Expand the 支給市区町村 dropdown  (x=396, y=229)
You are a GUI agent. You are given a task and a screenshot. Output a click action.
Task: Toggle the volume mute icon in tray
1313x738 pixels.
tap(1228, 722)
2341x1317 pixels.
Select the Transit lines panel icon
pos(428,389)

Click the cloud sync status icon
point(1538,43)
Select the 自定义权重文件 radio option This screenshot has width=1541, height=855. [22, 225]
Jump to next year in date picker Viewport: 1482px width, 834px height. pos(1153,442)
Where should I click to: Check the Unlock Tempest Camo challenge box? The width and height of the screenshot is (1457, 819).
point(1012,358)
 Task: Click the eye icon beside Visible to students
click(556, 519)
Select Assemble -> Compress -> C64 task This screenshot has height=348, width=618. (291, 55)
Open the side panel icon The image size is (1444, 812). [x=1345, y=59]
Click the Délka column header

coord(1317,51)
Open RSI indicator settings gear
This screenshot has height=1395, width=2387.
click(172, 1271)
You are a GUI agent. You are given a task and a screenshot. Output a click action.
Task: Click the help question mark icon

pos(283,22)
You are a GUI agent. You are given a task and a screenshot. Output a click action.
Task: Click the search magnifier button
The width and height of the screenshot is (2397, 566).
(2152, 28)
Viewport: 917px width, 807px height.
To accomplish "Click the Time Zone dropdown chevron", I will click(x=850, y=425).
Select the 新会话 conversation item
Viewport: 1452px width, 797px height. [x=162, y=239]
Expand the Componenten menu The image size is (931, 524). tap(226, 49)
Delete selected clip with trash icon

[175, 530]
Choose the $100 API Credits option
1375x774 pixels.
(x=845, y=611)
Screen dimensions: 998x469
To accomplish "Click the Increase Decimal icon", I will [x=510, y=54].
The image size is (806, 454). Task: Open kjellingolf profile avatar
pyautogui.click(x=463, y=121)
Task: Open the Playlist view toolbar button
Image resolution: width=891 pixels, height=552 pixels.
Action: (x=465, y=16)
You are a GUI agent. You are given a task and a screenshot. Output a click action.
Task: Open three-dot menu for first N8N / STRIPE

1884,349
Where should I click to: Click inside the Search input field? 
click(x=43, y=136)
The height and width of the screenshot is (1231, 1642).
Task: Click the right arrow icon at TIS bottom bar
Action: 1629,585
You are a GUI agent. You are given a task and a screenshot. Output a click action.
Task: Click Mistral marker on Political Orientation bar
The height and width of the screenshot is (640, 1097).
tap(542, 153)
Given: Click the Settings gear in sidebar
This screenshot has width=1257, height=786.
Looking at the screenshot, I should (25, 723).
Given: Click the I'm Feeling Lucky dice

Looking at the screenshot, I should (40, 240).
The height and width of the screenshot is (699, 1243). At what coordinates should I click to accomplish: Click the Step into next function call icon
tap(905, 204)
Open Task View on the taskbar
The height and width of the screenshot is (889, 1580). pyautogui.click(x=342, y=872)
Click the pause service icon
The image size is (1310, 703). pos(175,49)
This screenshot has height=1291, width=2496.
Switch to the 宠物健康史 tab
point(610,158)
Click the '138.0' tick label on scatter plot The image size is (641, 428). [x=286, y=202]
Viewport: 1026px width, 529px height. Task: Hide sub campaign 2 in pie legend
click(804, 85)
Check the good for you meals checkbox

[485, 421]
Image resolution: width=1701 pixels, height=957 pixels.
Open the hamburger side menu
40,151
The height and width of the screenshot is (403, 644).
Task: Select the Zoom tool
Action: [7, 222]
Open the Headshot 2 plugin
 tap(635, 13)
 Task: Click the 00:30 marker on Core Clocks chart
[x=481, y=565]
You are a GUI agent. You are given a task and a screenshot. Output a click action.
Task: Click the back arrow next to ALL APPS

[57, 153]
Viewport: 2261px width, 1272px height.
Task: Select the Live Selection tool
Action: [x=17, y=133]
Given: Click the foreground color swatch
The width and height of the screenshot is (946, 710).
◆ ◆ ◆ ◆ ◆ ◆ ◆
▸ Task to carry out:
Every record in the listing above should be reproduced exactly.

▸ Reply to the task:
Expand the 支給市区町村 dropdown  (x=396, y=229)
You are a GUI agent. You are given a task and a screenshot. Output a click action.
Task: Toggle the volume mute icon in tray
1313x738 pixels.
tap(1228, 722)
2341x1317 pixels.
Select the Transit lines panel icon
pos(428,389)

Click the cloud sync status icon
point(1538,43)
Select the 自定义权重文件 radio option This screenshot has width=1541, height=855. [22, 225]
Jump to next year in date picker Viewport: 1482px width, 834px height. pos(1153,442)
Where should I click to: Check the Unlock Tempest Camo challenge box? The width and height of the screenshot is (1457, 819).
point(1012,358)
 Task: Click the eye icon beside Visible to students
click(556, 519)
Select Assemble -> Compress -> C64 task This screenshot has height=348, width=618. (291, 55)
Open the side panel icon The image size is (1444, 812). [x=1345, y=59]
Click the Délka column header

coord(1317,51)
Open RSI indicator settings gear
This screenshot has height=1395, width=2387.
click(172, 1271)
You are a GUI agent. You are given a task and a screenshot. Output a click action.
Task: Click the help question mark icon

pos(283,22)
You are a GUI agent. You are given a task and a screenshot. Output a click action.
Task: Click the search magnifier button
The width and height of the screenshot is (2397, 566).
(2152, 28)
Viewport: 917px width, 807px height.
To accomplish "Click the Time Zone dropdown chevron", I will click(x=850, y=425).
Select the 新会话 conversation item
Viewport: 1452px width, 797px height. [x=162, y=239]
Expand the Componenten menu The image size is (931, 524). tap(226, 49)
Delete selected clip with trash icon

[175, 530]
Choose the $100 API Credits option
1375x774 pixels.
(x=845, y=611)
Screen dimensions: 998x469
To accomplish "Click the Increase Decimal icon", I will [x=510, y=54].
The image size is (806, 454). Task: Open kjellingolf profile avatar
pyautogui.click(x=463, y=121)
Task: Open the Playlist view toolbar button
Image resolution: width=891 pixels, height=552 pixels.
Action: (x=465, y=16)
You are a GUI agent. You are given a task and a screenshot. Output a click action.
Task: Open three-dot menu for first N8N / STRIPE

1884,349
Where should I click to: Click inside the Search input field? 
click(x=43, y=136)
The height and width of the screenshot is (1231, 1642).
Task: Click the right arrow icon at TIS bottom bar
Action: 1629,585
You are a GUI agent. You are given a task and a screenshot. Output a click action.
Task: Click Mistral marker on Political Orientation bar
The height and width of the screenshot is (640, 1097).
tap(542, 153)
Given: Click the Settings gear in sidebar
This screenshot has width=1257, height=786.
Looking at the screenshot, I should (25, 723).
Given: Click the I'm Feeling Lucky dice

Looking at the screenshot, I should (40, 240).
The height and width of the screenshot is (699, 1243). At what coordinates should I click to accomplish: Click the Step into next function call icon
tap(905, 204)
Open Task View on the taskbar
The height and width of the screenshot is (889, 1580). pyautogui.click(x=342, y=872)
Click the pause service icon
The image size is (1310, 703). pos(175,49)
This screenshot has height=1291, width=2496.
Switch to the 宠物健康史 tab
point(610,158)
Click the '138.0' tick label on scatter plot The image size is (641, 428). [x=286, y=202]
Viewport: 1026px width, 529px height. Task: Hide sub campaign 2 in pie legend
click(804, 85)
Check the good for you meals checkbox

[485, 421]
Image resolution: width=1701 pixels, height=957 pixels.
Open the hamburger side menu
40,151
The height and width of the screenshot is (403, 644).
Task: Select the Zoom tool
Action: [7, 222]
Open the Headshot 2 plugin
 tap(635, 13)
 Task: Click the 00:30 marker on Core Clocks chart
[x=481, y=565]
You are a GUI agent. You are given a task and a screenshot. Output a click action.
Task: Click the back arrow next to ALL APPS

[57, 153]
Viewport: 2261px width, 1272px height.
Task: Select the Live Selection tool
Action: [x=17, y=133]
Given: Click the foreground color swatch
The width and height of the screenshot is (946, 710).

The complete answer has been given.